Canadian IP addresses were among the targets of a newly-revealed exploit aimed at banks and financial institutions around the world from a group that could have netted as much as US$1 billion over the last two years.

The report from Kaspersky Labs issued Monday doesn’t say whether any institutions here were hit by what it dubs the Carbanak backdoor exploit, which starts with a spear phishing attack to specific employees with email laced with malicious Microsoft Word and Control Panel Applet (.cpl) files attached. After searching around the institutions’ networks for the right people the attackers got hold of staff credentials to execute the thefts, often creating fake transactions in the institutions’ databases to avoid discovery.
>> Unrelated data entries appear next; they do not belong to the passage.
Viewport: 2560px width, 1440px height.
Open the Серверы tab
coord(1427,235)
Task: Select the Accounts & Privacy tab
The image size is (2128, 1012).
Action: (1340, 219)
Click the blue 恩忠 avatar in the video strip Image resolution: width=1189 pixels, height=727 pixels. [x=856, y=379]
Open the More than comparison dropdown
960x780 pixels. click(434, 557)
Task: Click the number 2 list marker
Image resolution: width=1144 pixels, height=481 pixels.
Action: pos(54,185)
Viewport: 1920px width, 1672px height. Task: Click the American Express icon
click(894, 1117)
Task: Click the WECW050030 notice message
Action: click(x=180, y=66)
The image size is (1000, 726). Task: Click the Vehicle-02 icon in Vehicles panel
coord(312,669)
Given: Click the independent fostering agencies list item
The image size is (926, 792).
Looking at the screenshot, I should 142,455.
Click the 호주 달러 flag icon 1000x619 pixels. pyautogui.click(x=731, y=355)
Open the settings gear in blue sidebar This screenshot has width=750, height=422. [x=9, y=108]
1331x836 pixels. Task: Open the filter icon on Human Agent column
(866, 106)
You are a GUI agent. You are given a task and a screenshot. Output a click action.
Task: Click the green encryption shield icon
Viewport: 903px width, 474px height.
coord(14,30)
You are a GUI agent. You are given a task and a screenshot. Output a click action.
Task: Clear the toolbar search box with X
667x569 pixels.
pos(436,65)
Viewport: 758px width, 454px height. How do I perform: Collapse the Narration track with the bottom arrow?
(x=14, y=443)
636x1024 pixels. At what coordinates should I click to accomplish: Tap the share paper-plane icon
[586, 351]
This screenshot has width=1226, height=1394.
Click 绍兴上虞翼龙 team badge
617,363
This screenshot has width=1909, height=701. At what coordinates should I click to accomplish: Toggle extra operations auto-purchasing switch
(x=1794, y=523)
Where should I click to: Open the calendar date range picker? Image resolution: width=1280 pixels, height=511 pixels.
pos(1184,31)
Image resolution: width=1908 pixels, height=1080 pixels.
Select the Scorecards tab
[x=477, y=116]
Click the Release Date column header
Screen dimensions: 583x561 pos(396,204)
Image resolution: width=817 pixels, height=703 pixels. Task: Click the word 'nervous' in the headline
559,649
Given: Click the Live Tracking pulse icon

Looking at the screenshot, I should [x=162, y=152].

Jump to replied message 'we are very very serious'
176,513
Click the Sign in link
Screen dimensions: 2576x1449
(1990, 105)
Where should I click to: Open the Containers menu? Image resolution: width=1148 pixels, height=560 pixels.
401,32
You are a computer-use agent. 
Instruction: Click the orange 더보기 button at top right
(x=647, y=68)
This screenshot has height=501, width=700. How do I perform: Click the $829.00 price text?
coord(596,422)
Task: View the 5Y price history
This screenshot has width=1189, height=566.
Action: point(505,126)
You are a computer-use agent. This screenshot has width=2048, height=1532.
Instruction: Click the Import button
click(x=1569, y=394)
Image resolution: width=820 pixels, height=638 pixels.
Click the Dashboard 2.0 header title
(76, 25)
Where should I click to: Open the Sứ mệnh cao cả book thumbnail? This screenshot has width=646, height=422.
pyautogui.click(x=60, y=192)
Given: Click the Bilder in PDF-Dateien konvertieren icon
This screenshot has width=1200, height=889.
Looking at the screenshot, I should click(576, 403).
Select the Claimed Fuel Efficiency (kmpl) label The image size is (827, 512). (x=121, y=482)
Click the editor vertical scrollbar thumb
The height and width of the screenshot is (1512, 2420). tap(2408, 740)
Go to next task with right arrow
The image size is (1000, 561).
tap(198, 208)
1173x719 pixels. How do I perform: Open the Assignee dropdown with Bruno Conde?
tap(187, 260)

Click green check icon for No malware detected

They then used standard online banking or international e-payment systems to transfer funds to their own accounts. In some cases the attackers were able to compromise ATM machines.

With the help of law enforcement agencies, some of the command and control servers have been discovered, three of which included Canadian IP addresses as targets. A map included in the report suggests that Canada was among the countries with nine or fewer IP addresses targeted. By comparison the servers had up to 200 target IP addresses for Russia and the U.S.

The servers included some of the material the thieves harvested including classified email, manuals, crypto keys and passwords.

So far the biggest victims appear to be banks in Russia, the U.S., Germany, China and Ukraine.

But it again reinforces the importance of training staff to be careful before clicking on attachments as well as on detection.

Security specialist Brian Krebbs says the report “showcase once again how important it is for organizations to refocus more resources away from preventing intrusions toward detecting intrusions as quickly as possible and stopping the bleeding.” One security firm that wrote late last year about what appears to be the same group said the average time from breaking into a  bank’s internal networks to successful theft of cash is 42 days.

“There is nothing special about the malware itself,” Ian Amit, vice president of security firm ZeroFox said in a statement to “As usual, it was able to bypass the banks’ traditional anti-malware systems and go on its way uninterrupted. The novelty of this attack lies in how it was deployed — directly inside the bank rather than to the banks’ customers.”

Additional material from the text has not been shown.